Phialophora verrucosa has rarely been reported for causing phaeohyphomycosis, which tends to occur in immunocompromised individuals. The case of primary subcutaneous phaeohyphomycosis due to P. verrucosa in an otherwise healthy Chinese female is presented. The girl presented with asymptomatic skin lesions when she was only 16 year old. Histological examinations revealed multiple dematiceous hyphael elements in the dermis and subcutaneous tissues. Fungal cultures were identified as P. verrucosa repeatedly based on the morphological features and confirmed by the internal transcribed spacer region nucleotide sequencing. The infection was so extremely recalcitrant that prolonged systemic antifungal regimens for 12 years revealed limited effect. The skin lesions slowly progressed and caused marked disfigurement despite the encouraging results of in vitro susceptibility.

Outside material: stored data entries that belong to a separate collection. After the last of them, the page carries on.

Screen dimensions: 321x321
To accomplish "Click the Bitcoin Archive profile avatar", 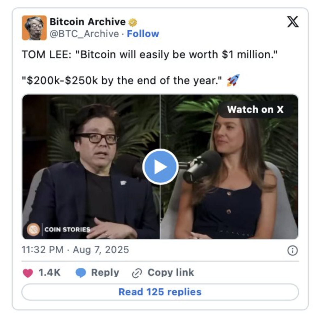I will [34, 28].
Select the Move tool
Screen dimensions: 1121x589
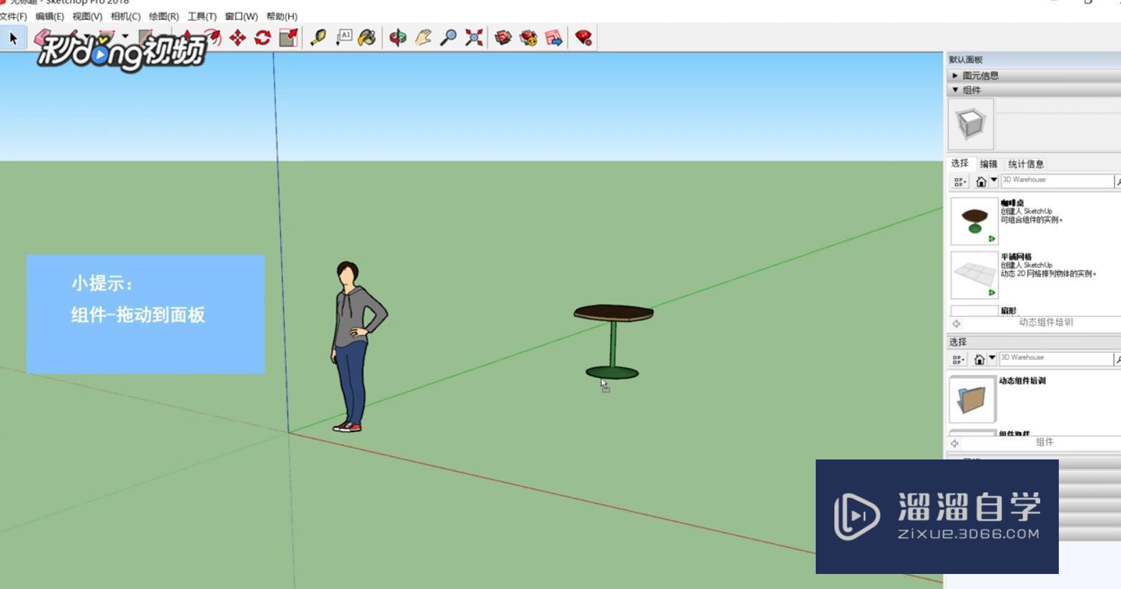point(237,38)
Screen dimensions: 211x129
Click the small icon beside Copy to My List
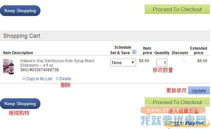(x=23, y=78)
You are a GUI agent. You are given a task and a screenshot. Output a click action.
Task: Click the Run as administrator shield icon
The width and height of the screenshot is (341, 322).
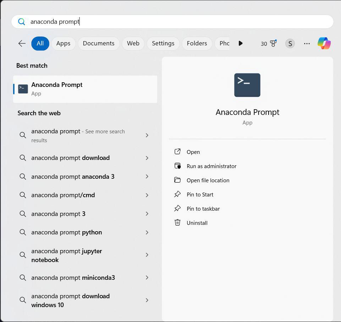(177, 166)
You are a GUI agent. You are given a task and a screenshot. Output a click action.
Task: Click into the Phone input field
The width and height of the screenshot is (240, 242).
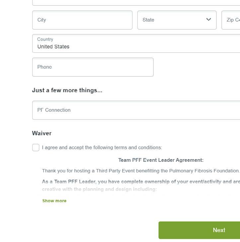pos(93,67)
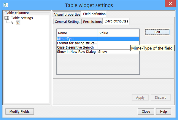
Task: Select the Extra attributes tab
Action: coord(116,21)
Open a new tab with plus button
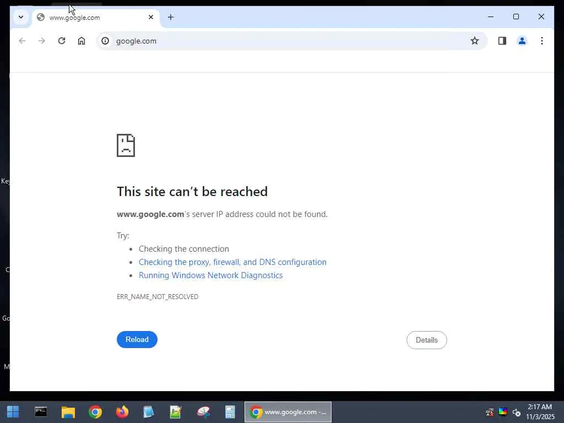The height and width of the screenshot is (423, 564). click(x=171, y=17)
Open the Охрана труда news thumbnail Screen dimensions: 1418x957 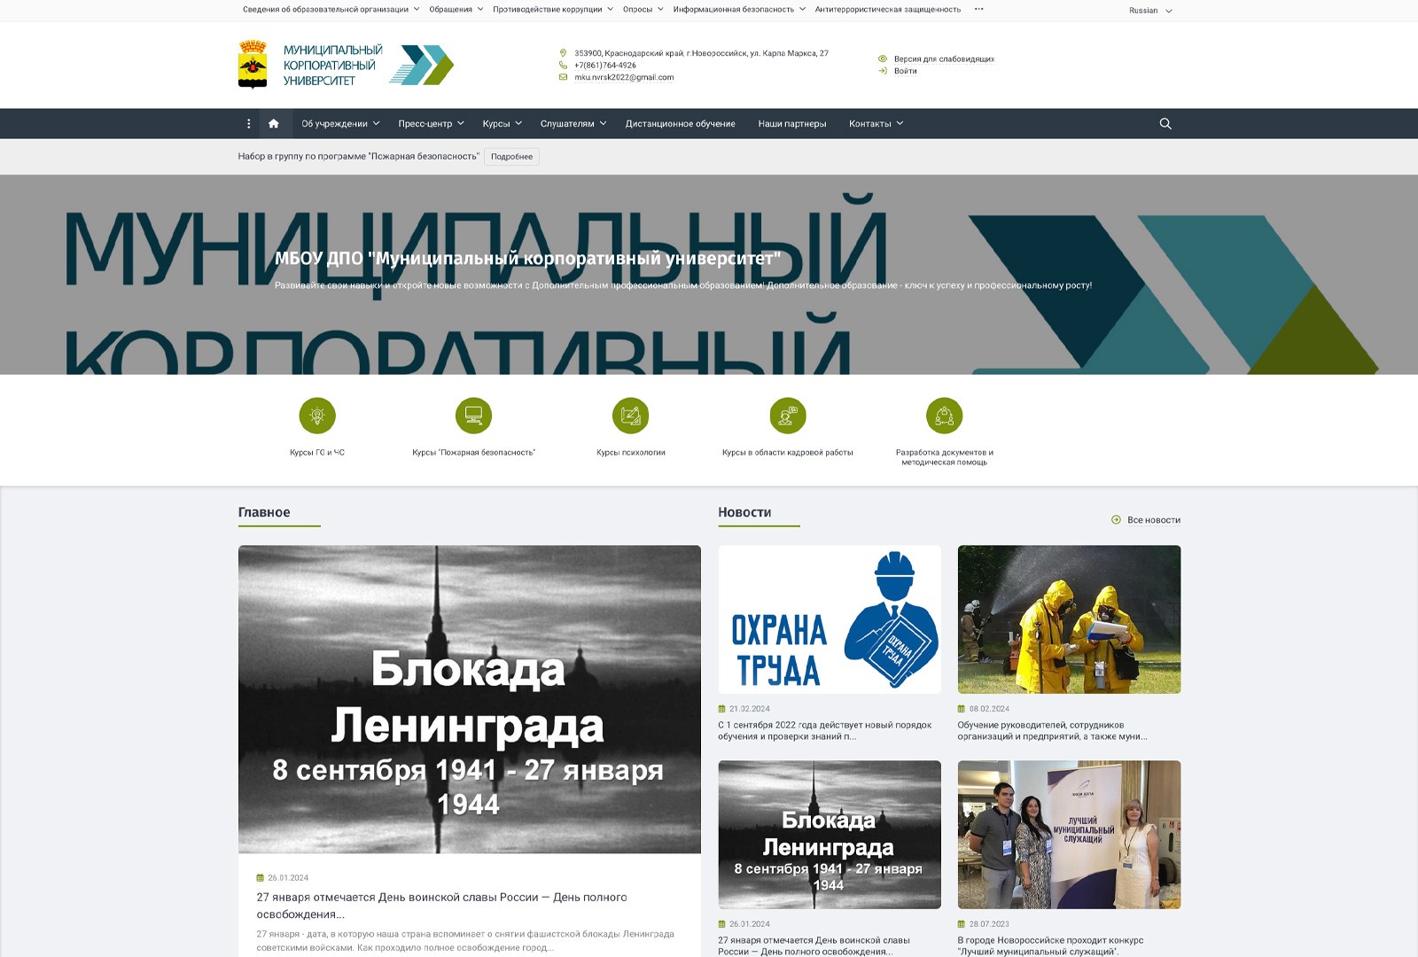(829, 619)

However, no relevant side effects have been reported in the course, and the patient gave birth to a healthy baby while under the maintenance treatment of itraconazole and terbinafine. This case is special in terms of the early onset, the rare clinical aspect of the pathogen, the discrepancy between in vitro and in vivo antifungal activities and especially the prolonged and recalcitrant course in such an otherwise healthy host.